◆ **SELECTED EXCERPT**:
━━━

In 2003, the National Institute on Drug Abuse (NIDA) of the National Institutes of Health invited collaborative research proposals on the sexual transmission of HIV and other infectious diseases among drug-using and non-drug-using populations. The outcome of this effort was the cooperative agreement program called the “Sexual Acquisition and Transmission of HIV Cooperative Agreement Program” or SATHCAP. SATHCAP was designed for multidisciplinary epidemiologic research on the behavioral, biological, and environmental processes involved in the sexual transmission of HIV and other sexually transmitted infections/diseases (STD) among drug users and to non-drug-using populations.

━━━

◆ **EXTRACTED ENTRIES**:
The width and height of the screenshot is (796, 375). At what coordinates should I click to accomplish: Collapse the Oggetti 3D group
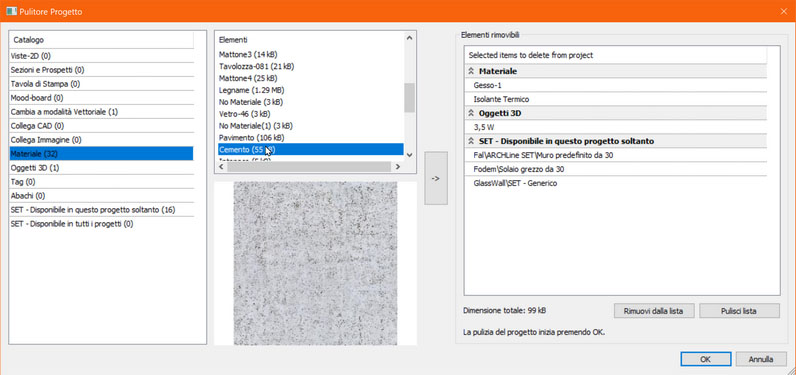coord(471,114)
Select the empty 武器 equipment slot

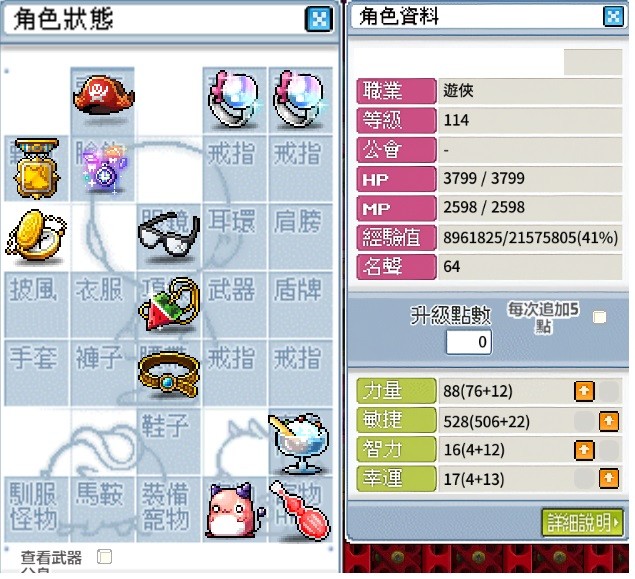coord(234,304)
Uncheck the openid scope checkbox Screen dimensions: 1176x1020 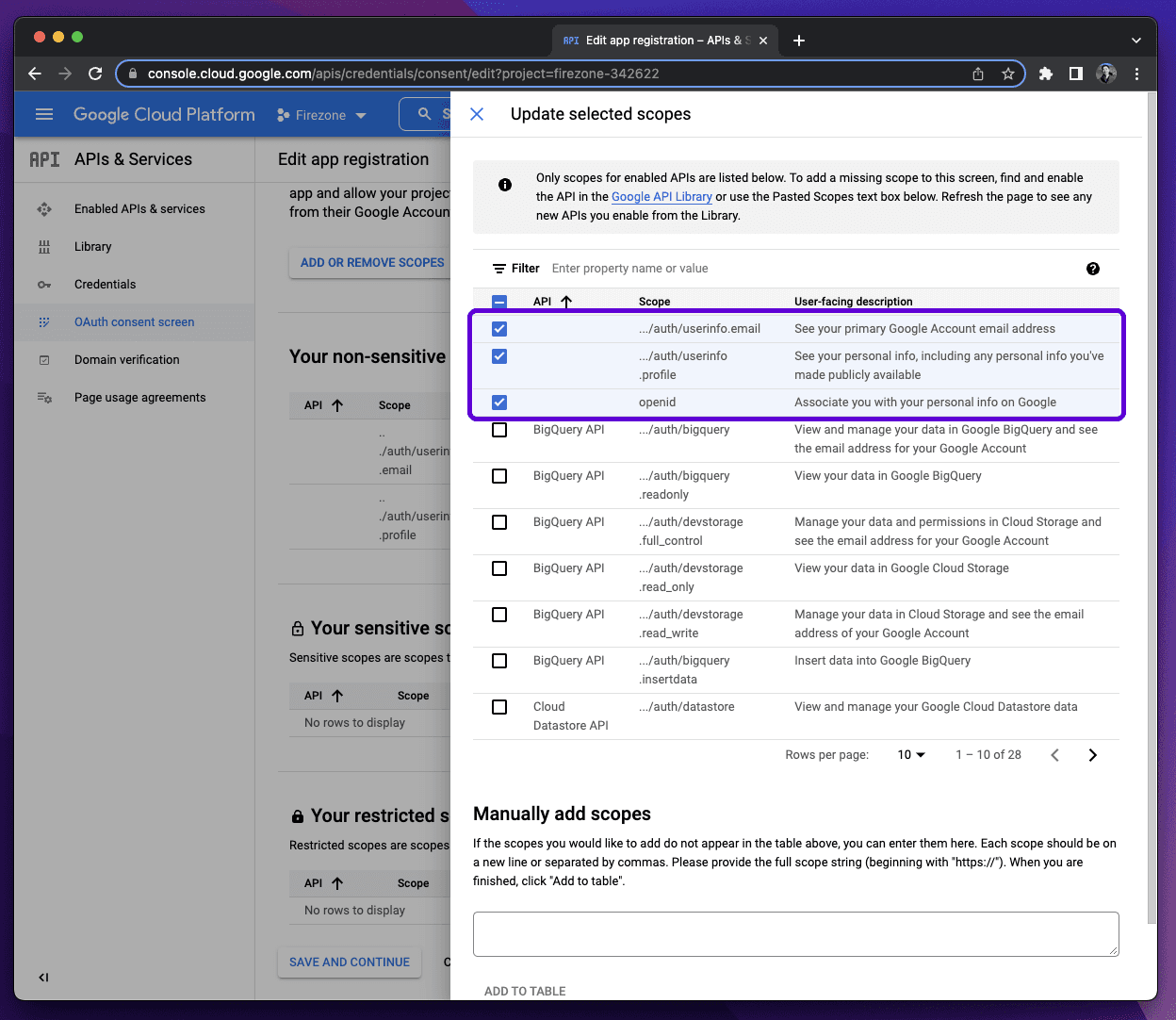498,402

━━━

◆ **EXERCISE INSTRUCTIONS**:
According to the passage on SATHCAP above the listing, in what year did NIDA invite collaborative research proposals on the sexual transmission of HIV?

◆ **ANSWER FOR THE TASK**:
2003